Stored items from a collection:
****************************************

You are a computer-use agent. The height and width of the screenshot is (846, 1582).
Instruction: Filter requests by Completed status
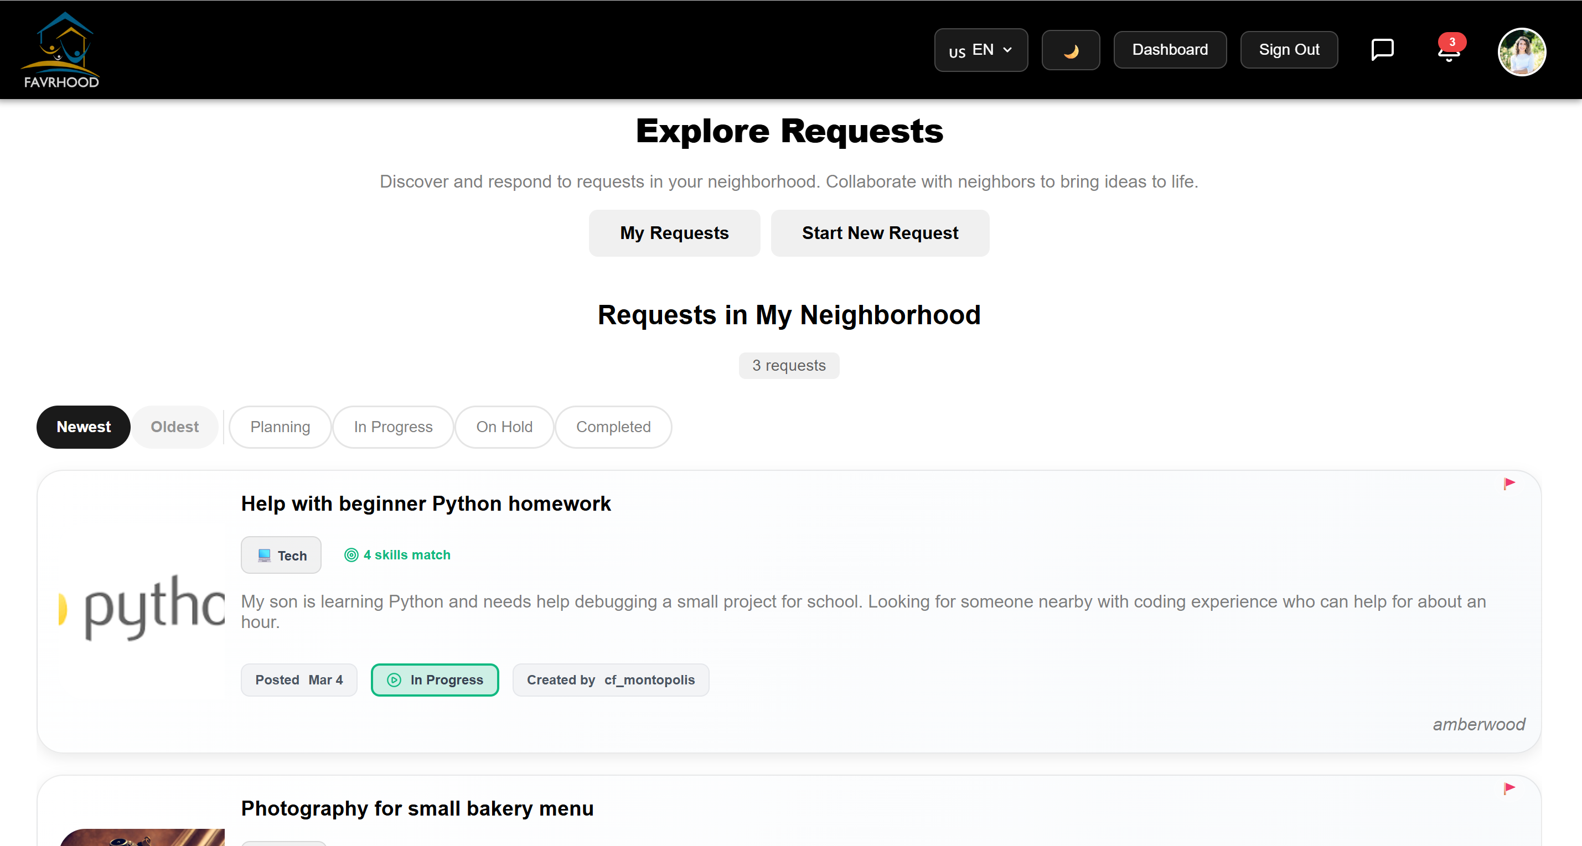(613, 427)
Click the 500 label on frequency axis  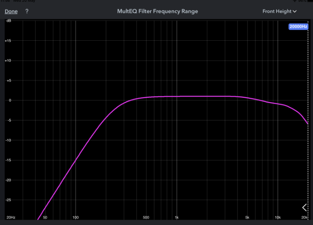146,217
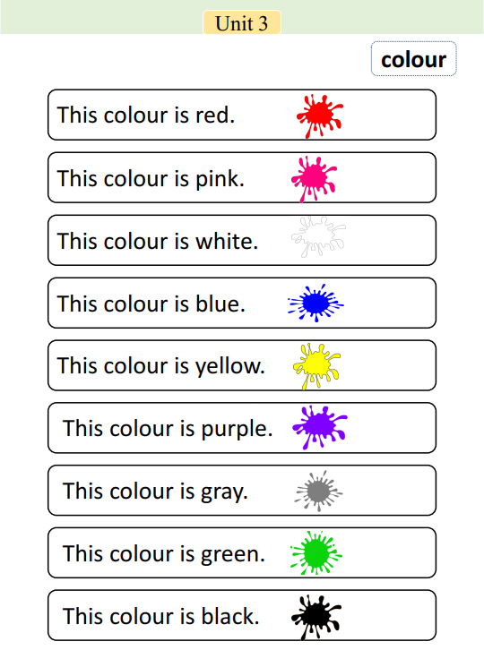This screenshot has height=650, width=484.
Task: Click the text "This colour is blue."
Action: tap(151, 304)
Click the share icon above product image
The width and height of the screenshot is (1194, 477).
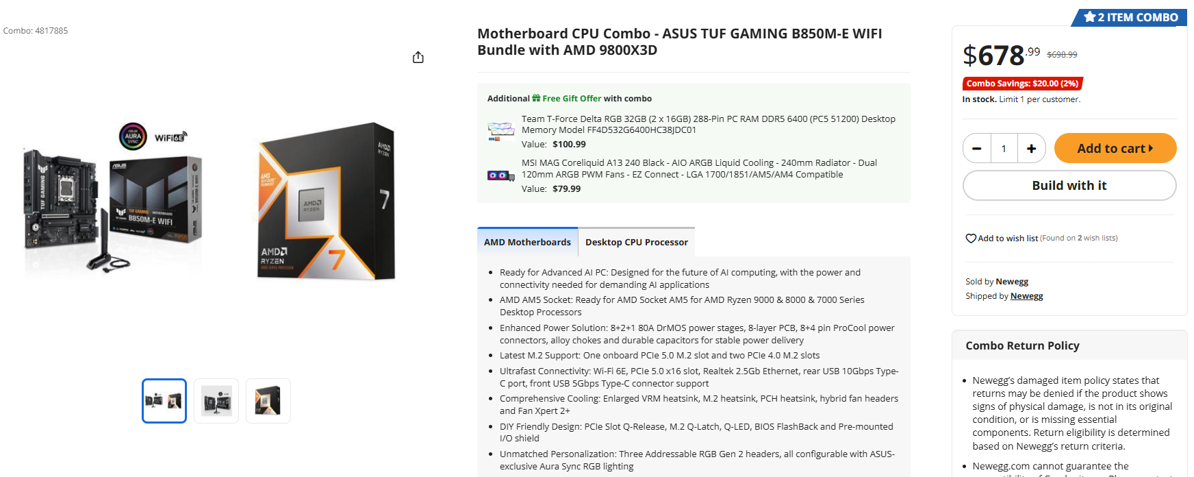pos(418,57)
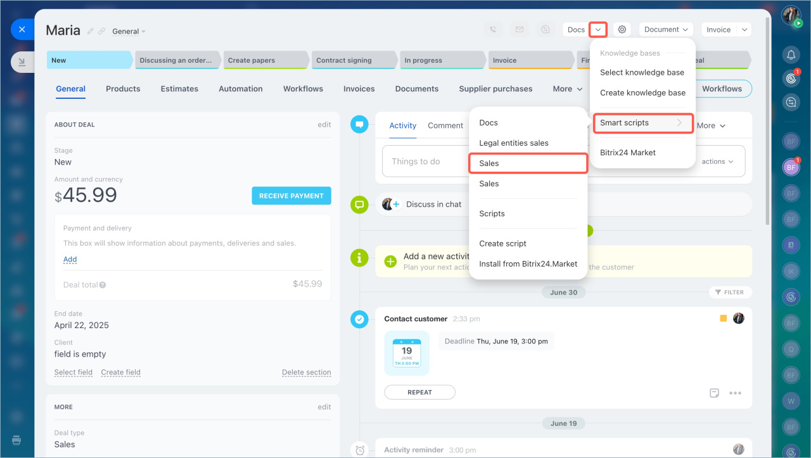Switch to the Products tab
The height and width of the screenshot is (458, 811).
pos(123,89)
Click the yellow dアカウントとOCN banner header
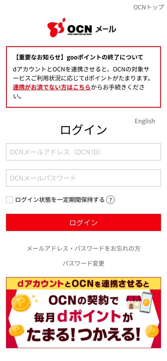The height and width of the screenshot is (361, 167). [x=83, y=283]
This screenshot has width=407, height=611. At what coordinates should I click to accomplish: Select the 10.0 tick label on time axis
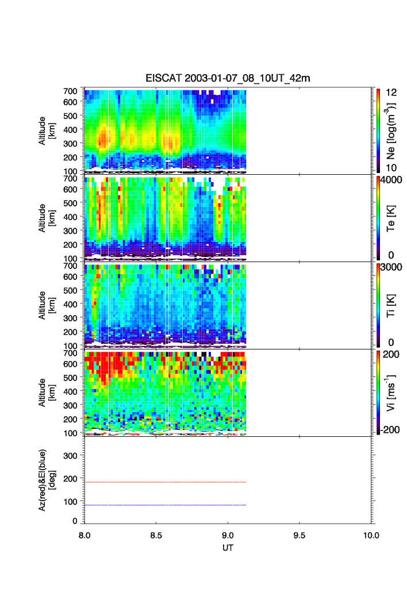[x=371, y=535]
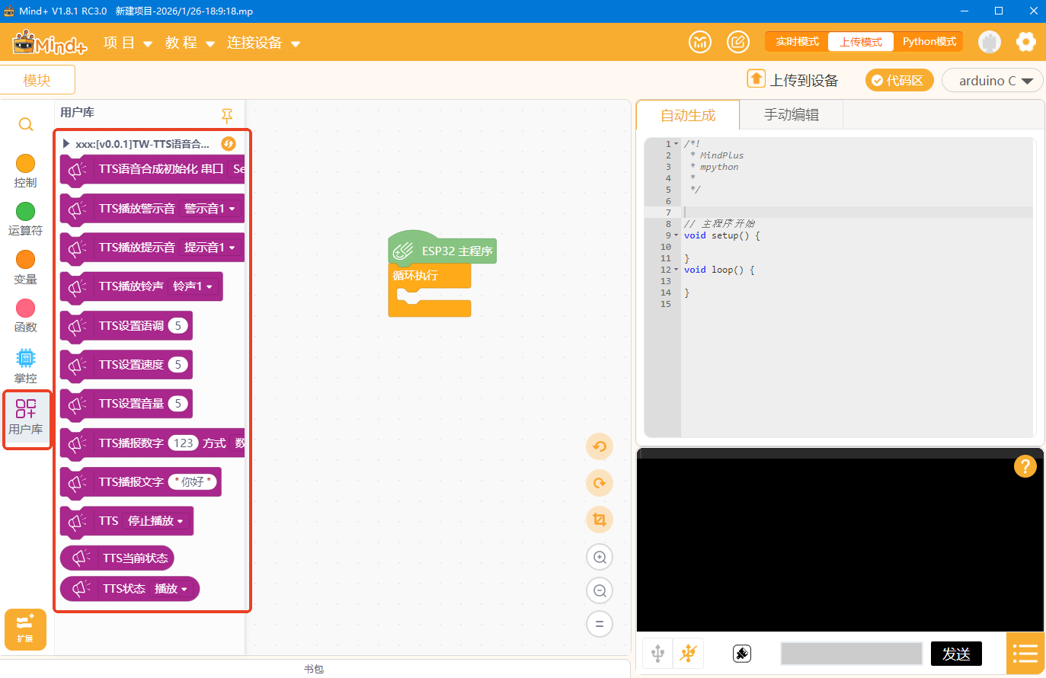
Task: Expand the TW-TTS语音合成 library tree arrow
Action: 66,143
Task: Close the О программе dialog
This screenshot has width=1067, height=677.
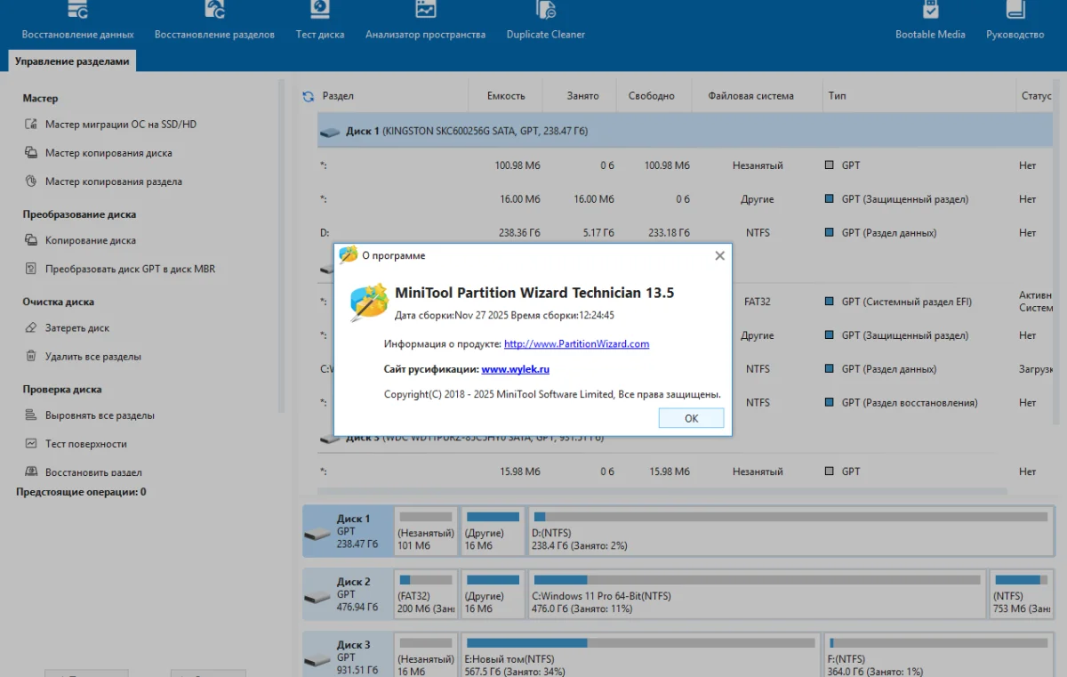Action: [x=719, y=256]
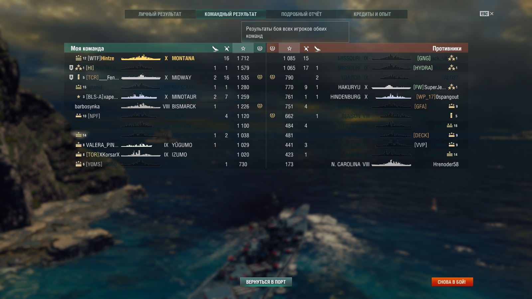Select enemy player Hrenoder58's N. Carolina row
Viewport: 532px width, 299px height.
click(367, 164)
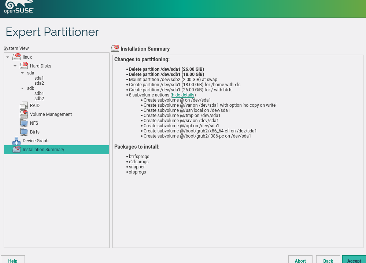This screenshot has width=366, height=263.
Task: Go back with the Back button
Action: [x=328, y=260]
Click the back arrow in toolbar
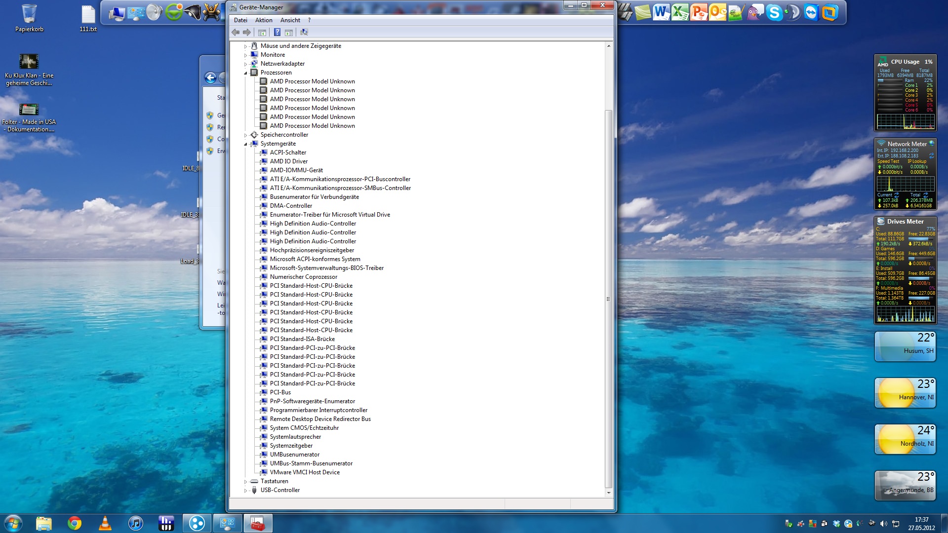 (236, 32)
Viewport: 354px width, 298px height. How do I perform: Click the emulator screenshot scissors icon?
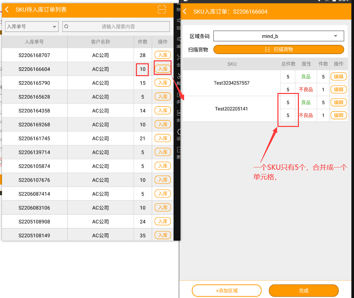[x=179, y=75]
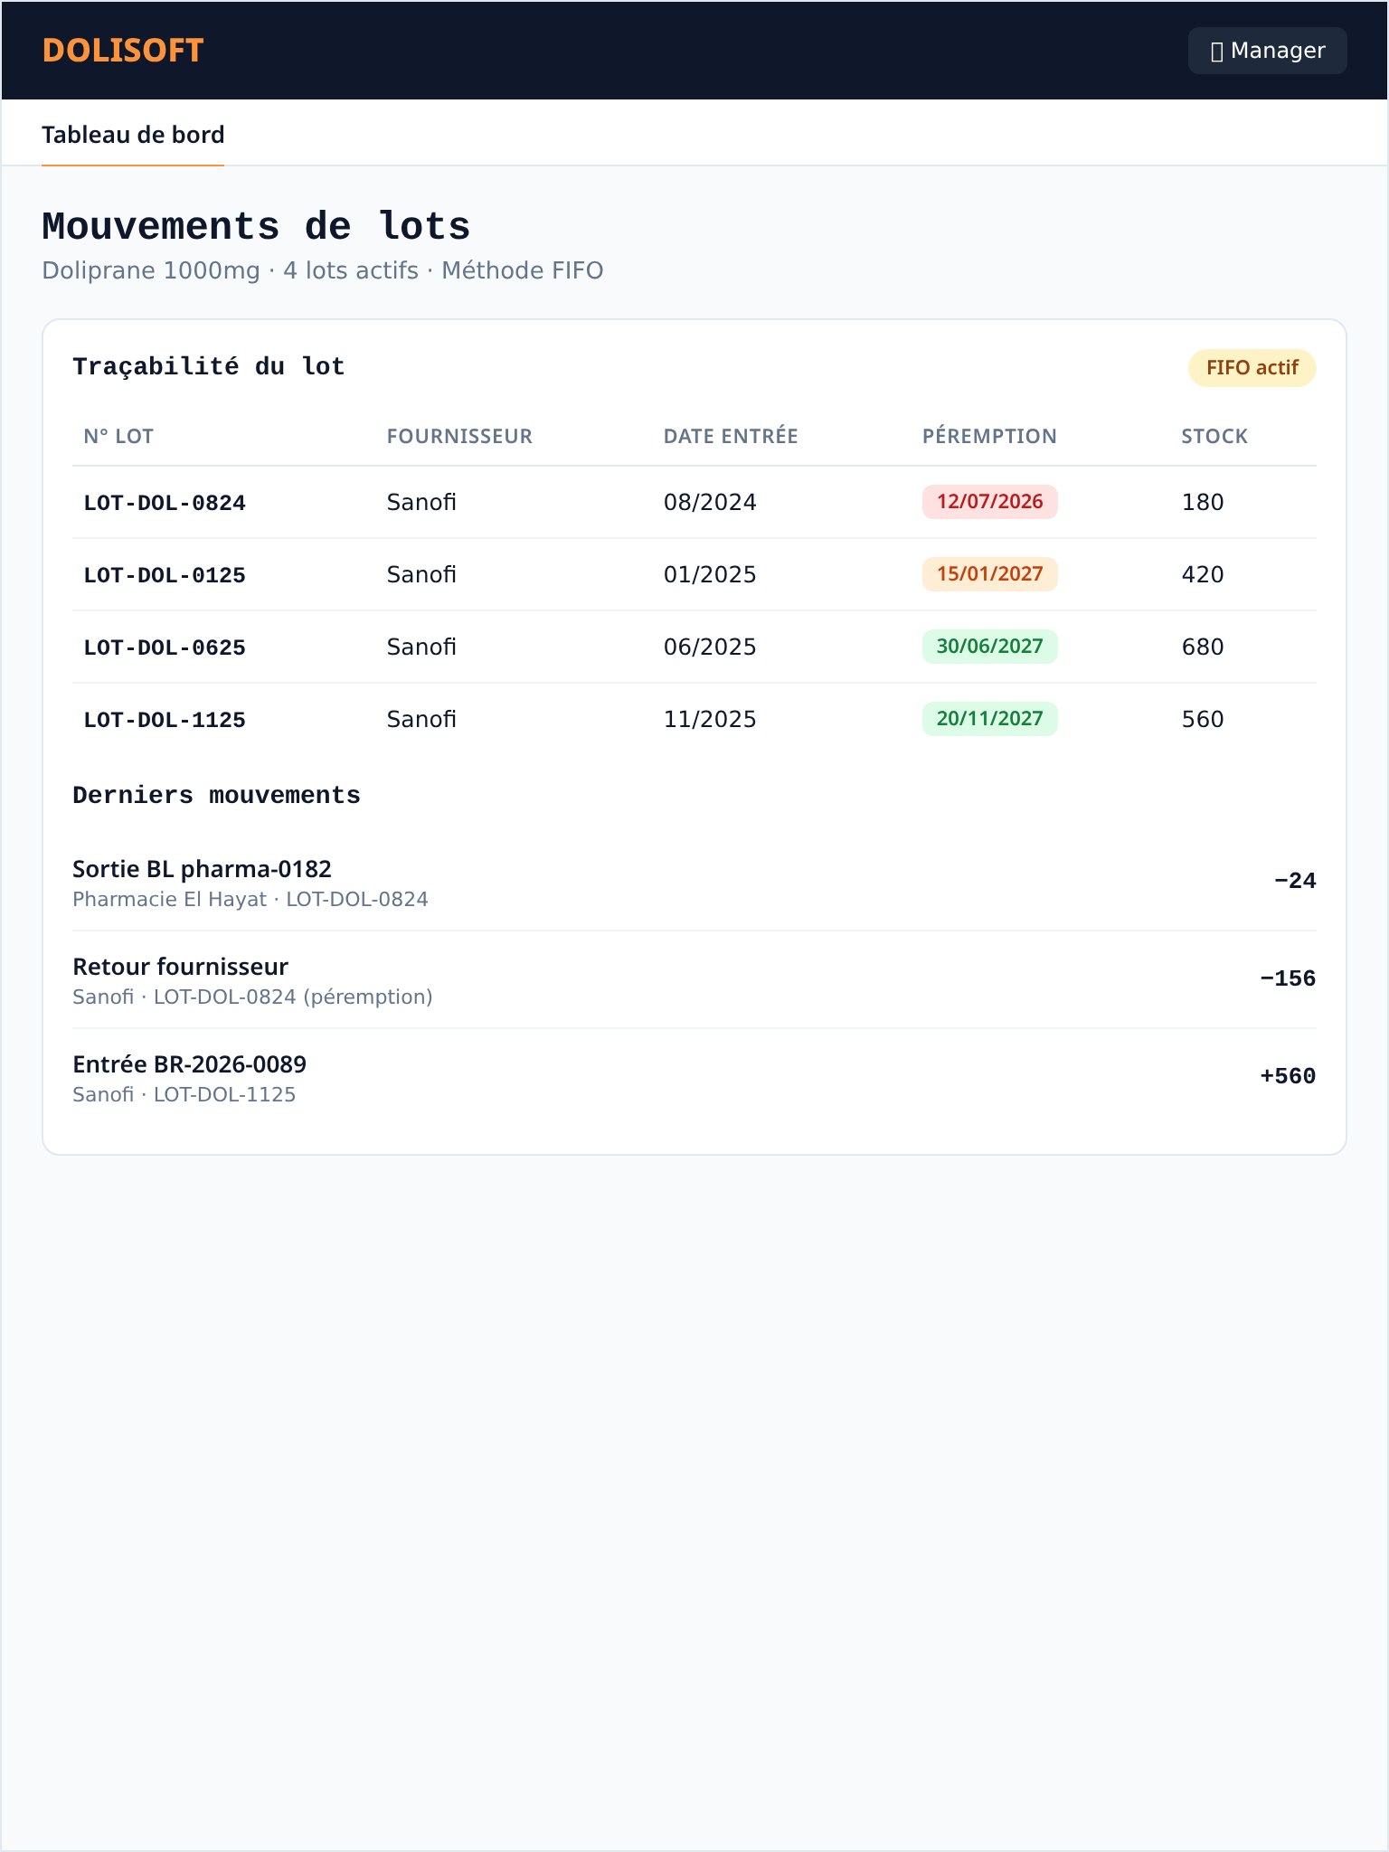
Task: Switch to Tableau de bord tab
Action: [x=133, y=135]
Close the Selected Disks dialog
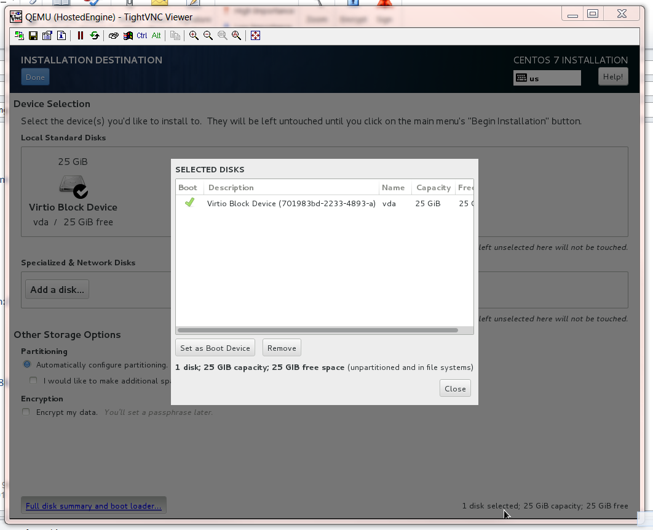Viewport: 653px width, 530px height. pyautogui.click(x=455, y=388)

****************************************

Instructions to follow
Copy the items word for word, starting at the line that contains "Click the share icon above product image" and ending at the line that contains "The height and width of the screenshot is (361, 167).", with both of those lines included. Leave the pictures out of your answer.

Result
Click the share icon above product image
The width and height of the screenshot is (1194, 477).
pos(418,57)
Switch to the Products tab
The height and width of the screenshot is (458, 811).
pos(123,89)
Click the yellow dアカウントとOCN banner header
The height and width of the screenshot is (361, 167). [x=83, y=283]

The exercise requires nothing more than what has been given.